If you wish to stop serious violations of patients' and human rights in hospice (including involuntary euthanasias/medical killings of patients), you may wish to get an independent medical review of your loved one's case. Asking a physician for a professional opinion about what happened can help explain why certain actions were appropriate or inappropriate, and whether they constituted medical malpractice, negligence or worse. Your attorney can assist you in getting the medical record if you haven't been successful yet. Most hospices will fight tooth and nail to prevent you from getting the medical records (if something truly terrible happened). If you don't have or know of a medical malpractice attorney in your area, you can search for a plaintiffs' attorney in your area.
It is very important that you try to find an attorney who files claims as a plaintiffs' attorney to represent you.
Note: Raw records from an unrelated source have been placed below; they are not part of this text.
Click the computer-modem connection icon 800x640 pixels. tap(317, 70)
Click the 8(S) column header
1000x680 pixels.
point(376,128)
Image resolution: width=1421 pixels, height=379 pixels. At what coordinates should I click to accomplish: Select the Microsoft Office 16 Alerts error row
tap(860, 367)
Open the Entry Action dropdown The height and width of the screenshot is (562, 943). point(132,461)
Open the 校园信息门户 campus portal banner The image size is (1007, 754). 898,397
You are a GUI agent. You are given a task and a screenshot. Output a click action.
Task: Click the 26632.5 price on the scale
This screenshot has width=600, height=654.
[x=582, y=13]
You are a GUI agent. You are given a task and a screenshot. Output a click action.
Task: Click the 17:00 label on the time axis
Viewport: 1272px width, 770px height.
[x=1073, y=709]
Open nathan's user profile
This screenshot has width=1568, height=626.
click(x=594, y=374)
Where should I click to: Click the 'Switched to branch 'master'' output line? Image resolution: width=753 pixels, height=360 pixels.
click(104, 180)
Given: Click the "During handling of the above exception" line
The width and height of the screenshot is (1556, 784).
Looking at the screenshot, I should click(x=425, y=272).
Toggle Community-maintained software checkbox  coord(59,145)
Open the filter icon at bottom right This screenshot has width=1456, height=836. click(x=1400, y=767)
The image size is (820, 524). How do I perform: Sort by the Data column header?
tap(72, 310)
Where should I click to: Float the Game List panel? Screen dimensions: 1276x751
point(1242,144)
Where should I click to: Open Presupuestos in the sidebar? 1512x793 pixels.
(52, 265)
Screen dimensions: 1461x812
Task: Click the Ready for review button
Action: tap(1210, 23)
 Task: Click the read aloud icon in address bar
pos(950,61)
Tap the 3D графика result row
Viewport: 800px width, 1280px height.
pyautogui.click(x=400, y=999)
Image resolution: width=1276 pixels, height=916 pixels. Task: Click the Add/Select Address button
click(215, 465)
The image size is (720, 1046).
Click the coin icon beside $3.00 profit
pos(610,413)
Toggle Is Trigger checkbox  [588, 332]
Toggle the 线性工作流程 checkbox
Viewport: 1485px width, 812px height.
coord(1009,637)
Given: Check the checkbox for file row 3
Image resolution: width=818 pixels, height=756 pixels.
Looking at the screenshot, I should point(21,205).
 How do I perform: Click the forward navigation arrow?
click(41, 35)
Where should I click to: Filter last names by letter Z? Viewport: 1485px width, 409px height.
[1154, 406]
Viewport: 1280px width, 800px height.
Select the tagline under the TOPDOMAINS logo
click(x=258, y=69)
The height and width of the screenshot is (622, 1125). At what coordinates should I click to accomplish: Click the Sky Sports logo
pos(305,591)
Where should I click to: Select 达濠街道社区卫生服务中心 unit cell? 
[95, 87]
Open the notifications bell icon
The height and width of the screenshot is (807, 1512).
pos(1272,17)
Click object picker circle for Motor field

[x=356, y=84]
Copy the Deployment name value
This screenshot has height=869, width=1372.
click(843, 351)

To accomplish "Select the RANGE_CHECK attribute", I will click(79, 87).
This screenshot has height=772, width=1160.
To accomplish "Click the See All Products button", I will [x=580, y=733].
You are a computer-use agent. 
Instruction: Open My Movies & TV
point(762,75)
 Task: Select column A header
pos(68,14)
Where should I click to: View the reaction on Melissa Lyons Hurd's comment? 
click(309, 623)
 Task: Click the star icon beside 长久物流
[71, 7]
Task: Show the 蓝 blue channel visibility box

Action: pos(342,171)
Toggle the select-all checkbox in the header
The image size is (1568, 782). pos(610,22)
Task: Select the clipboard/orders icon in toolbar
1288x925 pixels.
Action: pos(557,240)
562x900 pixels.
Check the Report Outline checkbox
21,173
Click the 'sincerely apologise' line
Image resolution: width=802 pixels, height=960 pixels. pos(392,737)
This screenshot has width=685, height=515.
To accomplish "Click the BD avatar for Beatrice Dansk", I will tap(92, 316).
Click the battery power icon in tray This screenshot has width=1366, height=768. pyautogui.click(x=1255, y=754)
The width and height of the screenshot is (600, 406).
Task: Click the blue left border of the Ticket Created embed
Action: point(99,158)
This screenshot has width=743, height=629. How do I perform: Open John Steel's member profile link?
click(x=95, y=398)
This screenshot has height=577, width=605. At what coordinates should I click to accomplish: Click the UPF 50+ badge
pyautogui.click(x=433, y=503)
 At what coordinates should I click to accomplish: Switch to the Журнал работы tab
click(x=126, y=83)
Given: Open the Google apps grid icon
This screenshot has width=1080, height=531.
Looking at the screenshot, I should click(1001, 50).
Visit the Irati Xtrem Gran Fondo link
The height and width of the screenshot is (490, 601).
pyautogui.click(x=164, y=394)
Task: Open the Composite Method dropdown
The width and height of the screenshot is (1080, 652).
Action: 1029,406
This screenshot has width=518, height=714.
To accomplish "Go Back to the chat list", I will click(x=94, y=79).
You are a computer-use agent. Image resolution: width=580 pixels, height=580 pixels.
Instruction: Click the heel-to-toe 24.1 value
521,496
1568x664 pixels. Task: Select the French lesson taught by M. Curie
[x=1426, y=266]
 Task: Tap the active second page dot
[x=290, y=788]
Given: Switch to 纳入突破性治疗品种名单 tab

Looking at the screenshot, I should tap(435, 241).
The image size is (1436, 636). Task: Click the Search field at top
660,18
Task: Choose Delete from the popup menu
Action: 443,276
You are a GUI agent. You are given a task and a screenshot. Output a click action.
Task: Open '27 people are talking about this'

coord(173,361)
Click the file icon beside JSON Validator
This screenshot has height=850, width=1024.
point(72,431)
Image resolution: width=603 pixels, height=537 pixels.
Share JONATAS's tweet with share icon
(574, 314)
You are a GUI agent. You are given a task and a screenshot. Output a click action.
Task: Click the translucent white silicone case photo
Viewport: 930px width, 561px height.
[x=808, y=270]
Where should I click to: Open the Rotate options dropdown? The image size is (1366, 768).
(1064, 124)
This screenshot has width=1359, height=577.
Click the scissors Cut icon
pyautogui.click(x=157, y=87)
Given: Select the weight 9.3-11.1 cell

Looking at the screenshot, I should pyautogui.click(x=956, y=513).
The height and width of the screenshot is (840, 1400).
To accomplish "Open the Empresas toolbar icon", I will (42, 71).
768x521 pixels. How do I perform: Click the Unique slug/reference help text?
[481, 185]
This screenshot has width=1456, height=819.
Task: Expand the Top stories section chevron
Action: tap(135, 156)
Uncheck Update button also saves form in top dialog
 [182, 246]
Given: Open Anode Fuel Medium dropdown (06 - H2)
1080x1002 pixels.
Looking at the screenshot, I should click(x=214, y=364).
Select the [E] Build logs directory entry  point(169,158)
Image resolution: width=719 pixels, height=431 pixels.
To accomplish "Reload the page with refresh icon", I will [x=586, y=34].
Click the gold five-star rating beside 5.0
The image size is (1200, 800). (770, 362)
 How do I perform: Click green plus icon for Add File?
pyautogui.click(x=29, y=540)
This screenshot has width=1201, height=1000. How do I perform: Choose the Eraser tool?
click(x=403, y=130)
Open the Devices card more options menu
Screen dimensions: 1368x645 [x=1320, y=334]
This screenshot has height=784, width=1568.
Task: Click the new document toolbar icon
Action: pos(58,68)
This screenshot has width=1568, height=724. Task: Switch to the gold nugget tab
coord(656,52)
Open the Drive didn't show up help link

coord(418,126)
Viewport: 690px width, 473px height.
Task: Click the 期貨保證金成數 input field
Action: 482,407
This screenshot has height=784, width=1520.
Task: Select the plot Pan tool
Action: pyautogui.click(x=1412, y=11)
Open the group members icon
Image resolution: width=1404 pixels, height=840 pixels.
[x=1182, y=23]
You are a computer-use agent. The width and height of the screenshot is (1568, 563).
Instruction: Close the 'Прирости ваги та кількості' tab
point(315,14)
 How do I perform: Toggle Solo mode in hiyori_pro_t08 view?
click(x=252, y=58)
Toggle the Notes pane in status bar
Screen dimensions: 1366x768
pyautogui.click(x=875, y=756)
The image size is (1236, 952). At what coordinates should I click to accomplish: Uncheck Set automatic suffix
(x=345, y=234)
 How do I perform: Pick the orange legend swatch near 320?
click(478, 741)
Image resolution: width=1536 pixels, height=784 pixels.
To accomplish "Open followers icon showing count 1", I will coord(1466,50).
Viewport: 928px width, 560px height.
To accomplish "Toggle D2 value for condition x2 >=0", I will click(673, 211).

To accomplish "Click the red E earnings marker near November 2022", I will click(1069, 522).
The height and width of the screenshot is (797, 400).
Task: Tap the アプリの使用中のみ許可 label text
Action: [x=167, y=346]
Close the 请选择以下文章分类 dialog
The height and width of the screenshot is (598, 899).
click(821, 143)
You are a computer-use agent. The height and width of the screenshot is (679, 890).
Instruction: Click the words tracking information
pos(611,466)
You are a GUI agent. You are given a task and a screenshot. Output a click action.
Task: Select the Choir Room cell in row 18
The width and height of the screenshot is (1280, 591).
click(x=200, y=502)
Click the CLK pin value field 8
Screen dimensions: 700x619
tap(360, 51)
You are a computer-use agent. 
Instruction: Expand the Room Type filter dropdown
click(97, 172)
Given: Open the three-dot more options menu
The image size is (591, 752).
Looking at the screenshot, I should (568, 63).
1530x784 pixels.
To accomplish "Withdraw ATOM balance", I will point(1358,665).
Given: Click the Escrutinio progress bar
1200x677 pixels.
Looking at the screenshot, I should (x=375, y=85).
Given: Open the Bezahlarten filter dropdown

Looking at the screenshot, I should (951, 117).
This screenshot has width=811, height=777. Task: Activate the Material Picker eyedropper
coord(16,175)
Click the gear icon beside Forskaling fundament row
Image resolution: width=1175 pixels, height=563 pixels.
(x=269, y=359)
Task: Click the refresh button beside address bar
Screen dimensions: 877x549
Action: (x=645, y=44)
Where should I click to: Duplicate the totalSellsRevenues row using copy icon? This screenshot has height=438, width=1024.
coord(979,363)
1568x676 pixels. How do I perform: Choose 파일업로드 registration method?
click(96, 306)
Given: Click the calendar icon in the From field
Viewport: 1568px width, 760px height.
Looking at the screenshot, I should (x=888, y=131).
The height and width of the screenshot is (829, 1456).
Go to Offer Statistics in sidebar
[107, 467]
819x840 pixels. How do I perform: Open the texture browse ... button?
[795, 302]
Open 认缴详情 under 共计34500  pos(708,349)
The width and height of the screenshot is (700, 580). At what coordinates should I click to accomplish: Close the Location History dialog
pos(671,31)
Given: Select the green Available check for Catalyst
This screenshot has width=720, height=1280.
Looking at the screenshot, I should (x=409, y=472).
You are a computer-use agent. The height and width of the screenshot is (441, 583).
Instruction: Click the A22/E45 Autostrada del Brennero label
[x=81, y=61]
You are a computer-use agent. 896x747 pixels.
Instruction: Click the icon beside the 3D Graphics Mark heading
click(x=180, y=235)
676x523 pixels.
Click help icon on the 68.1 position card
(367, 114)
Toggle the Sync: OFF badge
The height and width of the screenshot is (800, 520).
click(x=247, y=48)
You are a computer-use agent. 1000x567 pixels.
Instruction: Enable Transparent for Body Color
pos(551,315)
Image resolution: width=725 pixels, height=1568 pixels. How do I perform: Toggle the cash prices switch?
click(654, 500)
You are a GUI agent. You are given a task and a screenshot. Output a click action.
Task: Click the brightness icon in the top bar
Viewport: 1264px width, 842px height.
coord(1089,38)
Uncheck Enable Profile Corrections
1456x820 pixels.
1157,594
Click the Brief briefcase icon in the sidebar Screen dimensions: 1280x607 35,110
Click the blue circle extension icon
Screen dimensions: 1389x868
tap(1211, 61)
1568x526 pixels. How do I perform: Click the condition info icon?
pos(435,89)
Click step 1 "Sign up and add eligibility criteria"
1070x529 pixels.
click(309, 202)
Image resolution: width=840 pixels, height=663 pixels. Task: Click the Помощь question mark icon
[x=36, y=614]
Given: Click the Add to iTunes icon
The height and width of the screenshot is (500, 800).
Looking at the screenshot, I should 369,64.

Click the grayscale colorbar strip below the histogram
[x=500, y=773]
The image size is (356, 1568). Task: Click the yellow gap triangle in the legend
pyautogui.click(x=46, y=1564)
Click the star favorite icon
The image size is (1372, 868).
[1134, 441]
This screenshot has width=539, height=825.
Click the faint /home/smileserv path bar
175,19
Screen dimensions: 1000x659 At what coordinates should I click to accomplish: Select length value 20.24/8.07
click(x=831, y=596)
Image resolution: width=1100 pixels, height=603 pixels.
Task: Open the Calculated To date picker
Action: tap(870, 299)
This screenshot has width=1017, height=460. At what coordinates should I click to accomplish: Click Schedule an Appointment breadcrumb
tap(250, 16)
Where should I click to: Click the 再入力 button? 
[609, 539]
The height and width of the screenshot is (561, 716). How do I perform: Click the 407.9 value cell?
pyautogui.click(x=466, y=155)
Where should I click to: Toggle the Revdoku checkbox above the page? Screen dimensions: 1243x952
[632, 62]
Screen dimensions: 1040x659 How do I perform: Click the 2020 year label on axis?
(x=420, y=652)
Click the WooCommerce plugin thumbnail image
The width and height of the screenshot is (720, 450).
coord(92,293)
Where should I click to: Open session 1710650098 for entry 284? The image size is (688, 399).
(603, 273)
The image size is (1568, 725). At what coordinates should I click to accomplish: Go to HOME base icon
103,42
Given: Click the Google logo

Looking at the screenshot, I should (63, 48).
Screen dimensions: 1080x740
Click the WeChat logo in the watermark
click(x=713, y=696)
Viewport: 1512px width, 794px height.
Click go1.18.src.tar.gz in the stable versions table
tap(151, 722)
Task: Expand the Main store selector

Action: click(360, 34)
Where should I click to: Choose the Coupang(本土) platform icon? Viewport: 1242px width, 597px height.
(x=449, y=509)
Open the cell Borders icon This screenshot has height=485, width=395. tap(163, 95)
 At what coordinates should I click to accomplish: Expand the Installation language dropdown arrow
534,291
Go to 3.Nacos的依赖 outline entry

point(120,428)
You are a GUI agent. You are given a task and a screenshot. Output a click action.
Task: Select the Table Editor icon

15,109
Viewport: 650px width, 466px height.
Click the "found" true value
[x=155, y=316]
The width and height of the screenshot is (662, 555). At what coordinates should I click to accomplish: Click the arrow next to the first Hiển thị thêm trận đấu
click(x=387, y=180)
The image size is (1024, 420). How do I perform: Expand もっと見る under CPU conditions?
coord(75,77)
If you get an attorney who handles medical malpractice, but regularly represents the corporations, you may not get the legal representative you deserve! Hospices have been known to falsify documentation, delete information, send incomplete records, stall and many other tactics that infuriate the families of the victims. A plaintiff's attorney will be able to successfully overcome the obstacles that hospice corporations routinely throw in the way of families seeking the truth (and a full, accurate copy of the medical record).
Taking the step by step approach to achieving justice will help make it more likely that the truly egregious violations of standards of care are noted (some you may miss, not being a physician) and corrected through the government justice departments and local district attorney's office. Having a medical malpractice attorney help you will assure that the complaint to the Board of Medicine and Board of Nursing is written in such a way that the allegations are not capable of being misunderstood or brushed aside.